- _Actions to take_
a. What name did the Lakota give the horse, according to the Lakota passage?
b. Write out everything from "Lakota history was" down to "I was working." in the Lakota passage, substituting "Wounded Knee tragedy" for "Wounded Knee massacre".
(Excerpted passage begins)
The Lakota Reservation in South Dakota
My journey into interreligous dialogue began more than forty years ago on a Lakota or Sioux reservation in South Dakota. At that time I was studying theology at a Jesuit seminary in Kansas and could volunteer to spend the summer working with the Brulé Lakota on the Rosebud Reservation. Along with four other seminarians, I worked as an amateur cowboy branding cattle, and also painting window frames, doing handy work in the buildings and on the grounds.

In the evening after work, I would often saddle up a horse and ride into the canyons to visit Chief Hollow Horn Bear, the last official chief of the Brulé Lakota. When I asked him to describe the traditional Lakota religion, he told me the story of the White Buffalo Woman, a heavenly figure, who miraculously appeared to two Lakota braves on the plains. She prophesied that an animal that they had never seen before would come to their village.

If the Lakota welcomed and honored it, then the animal would greatly enhance their lives. This was reported to the tribe who waited in expectation. A short while later a herd of buffalo ran through their village.

When the dust had settled and the buffalo had departed, the Lakota discovered a strange animal that did not resemble a buffalo, rather it looked like a large dog, so they named it “chunckaka” or “big dog.” To this day, the Lakota call it “big dog.” This animal was the horse! Soon other horses came, and with them the Lakota became the most powerful tribe throughout the plains. On the “winter count,” an annual chronology of tribal events, the first time the horse appears is the year Coronado crossed the plains and brought with him horses from Spain. As the White Buffalo Woman had foretold, the gift of the horse enormously enriched the future of the Lakota nation.

On other occasions, I would meet with Jake Kills in Sight, whose grandfather fought with Chief Crazy Horse against General Custer and the Seventh Cavalry. When Custer encountered a huge encampment of Lakota along the Little Big Horn river, he had to flee with his cavalry, but eventually was forced to take a stand. Crazy Horse and his warriors surrounded Custer and his men. Kills in Sight tells the rest of the story. Crazy Horse held his warriors at bay out of firing range. Then he dismounted and picked herbs from the ground and placed them in his war shirt. He then rode directly into Custer’s soldiers who fired their rifles directly at Crazy Horse. The bullets hit him in the chest but did not penetrate. They merely fell to the ground. Crazy Horse returned to his warriors and showed them how the bullets left him unscathed. He said to them, “My medicine is strong today!” Then he shouted the Lakota battle cry, “Hoka Hey” or “Welcome, you!” and charged!

Lakota history was very present in the memory of the tribe as I learned from Chief Hollow Horn Bear and Jake Kills in Sight. This was highlighted by the fact that the last survivor of the battle of the Little Big Horn had died only two years before I went to the reservation and the last survivor of the Wounded Knee massacre was still alive and residing not far from the Jesuit mission where I was working.
(Excerpted passage ends)
(Excerpted data begins)
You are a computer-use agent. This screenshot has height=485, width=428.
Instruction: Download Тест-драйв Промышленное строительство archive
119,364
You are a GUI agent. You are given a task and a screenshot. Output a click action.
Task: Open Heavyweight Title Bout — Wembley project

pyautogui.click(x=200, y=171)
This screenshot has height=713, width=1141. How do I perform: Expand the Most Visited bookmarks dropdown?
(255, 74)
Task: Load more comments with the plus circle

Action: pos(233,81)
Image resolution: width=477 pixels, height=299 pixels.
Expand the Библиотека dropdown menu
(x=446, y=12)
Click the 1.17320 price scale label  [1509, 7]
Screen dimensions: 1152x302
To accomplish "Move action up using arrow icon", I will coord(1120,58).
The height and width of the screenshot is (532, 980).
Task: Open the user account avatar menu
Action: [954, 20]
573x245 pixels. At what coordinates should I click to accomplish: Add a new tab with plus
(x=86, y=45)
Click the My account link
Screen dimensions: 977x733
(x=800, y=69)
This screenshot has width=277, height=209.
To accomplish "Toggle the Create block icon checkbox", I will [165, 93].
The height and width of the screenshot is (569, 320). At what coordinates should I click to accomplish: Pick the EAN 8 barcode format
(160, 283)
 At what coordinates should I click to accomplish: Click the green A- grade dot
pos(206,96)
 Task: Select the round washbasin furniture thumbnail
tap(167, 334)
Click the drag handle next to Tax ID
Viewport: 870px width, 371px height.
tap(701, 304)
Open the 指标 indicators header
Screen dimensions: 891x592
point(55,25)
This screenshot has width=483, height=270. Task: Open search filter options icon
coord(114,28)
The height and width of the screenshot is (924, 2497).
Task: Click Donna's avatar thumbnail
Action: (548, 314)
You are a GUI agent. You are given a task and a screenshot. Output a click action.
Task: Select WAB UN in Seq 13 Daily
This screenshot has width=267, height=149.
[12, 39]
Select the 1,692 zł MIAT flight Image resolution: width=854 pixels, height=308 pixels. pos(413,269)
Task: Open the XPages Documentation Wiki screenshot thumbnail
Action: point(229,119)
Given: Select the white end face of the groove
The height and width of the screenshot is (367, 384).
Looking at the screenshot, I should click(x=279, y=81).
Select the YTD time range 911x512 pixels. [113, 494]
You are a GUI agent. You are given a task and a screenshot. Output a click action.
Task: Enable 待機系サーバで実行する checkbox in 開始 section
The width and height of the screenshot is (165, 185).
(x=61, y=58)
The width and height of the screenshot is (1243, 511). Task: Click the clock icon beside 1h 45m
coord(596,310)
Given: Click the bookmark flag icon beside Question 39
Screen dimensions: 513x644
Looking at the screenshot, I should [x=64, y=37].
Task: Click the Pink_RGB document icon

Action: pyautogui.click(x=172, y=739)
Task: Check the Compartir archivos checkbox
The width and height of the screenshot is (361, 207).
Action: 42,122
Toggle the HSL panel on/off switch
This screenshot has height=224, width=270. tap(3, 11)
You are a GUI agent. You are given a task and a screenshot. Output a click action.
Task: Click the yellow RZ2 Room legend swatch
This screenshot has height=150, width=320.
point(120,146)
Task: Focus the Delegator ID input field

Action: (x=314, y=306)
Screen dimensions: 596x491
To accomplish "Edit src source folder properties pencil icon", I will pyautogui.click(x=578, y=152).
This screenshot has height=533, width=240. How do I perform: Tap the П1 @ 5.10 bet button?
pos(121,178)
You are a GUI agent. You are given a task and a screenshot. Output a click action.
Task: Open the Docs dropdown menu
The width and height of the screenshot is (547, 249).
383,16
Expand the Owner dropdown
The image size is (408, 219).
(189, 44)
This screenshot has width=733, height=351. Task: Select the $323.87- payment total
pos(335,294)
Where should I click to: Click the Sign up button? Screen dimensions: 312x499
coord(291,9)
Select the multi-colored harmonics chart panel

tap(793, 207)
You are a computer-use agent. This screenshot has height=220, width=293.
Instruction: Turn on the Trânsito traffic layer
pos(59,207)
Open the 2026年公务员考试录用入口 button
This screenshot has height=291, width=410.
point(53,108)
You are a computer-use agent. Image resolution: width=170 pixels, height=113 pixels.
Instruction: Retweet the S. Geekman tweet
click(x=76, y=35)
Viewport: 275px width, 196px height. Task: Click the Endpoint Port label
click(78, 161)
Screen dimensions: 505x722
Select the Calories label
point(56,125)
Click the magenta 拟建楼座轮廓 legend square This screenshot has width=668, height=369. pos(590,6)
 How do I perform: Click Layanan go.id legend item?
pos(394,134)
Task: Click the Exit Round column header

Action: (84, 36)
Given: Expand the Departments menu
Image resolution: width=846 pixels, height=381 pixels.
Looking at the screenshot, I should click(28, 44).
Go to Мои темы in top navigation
(Excerpted data ends)
- _Answers for the tasks_
a. They named it “chunckaka,” or “big dog.”

b.
Lakota history was very present in the memory of the tribe as I learned from Chief Hollow Horn Bear and Jake Kills in Sight. This was highlighted by the fact that the last survivor of the battle of the Little Big Horn had died only two years before I went to the reservation and the last survivor of the Wounded Knee tragedy was still alive and residing not far from the Jesuit mission where I was working.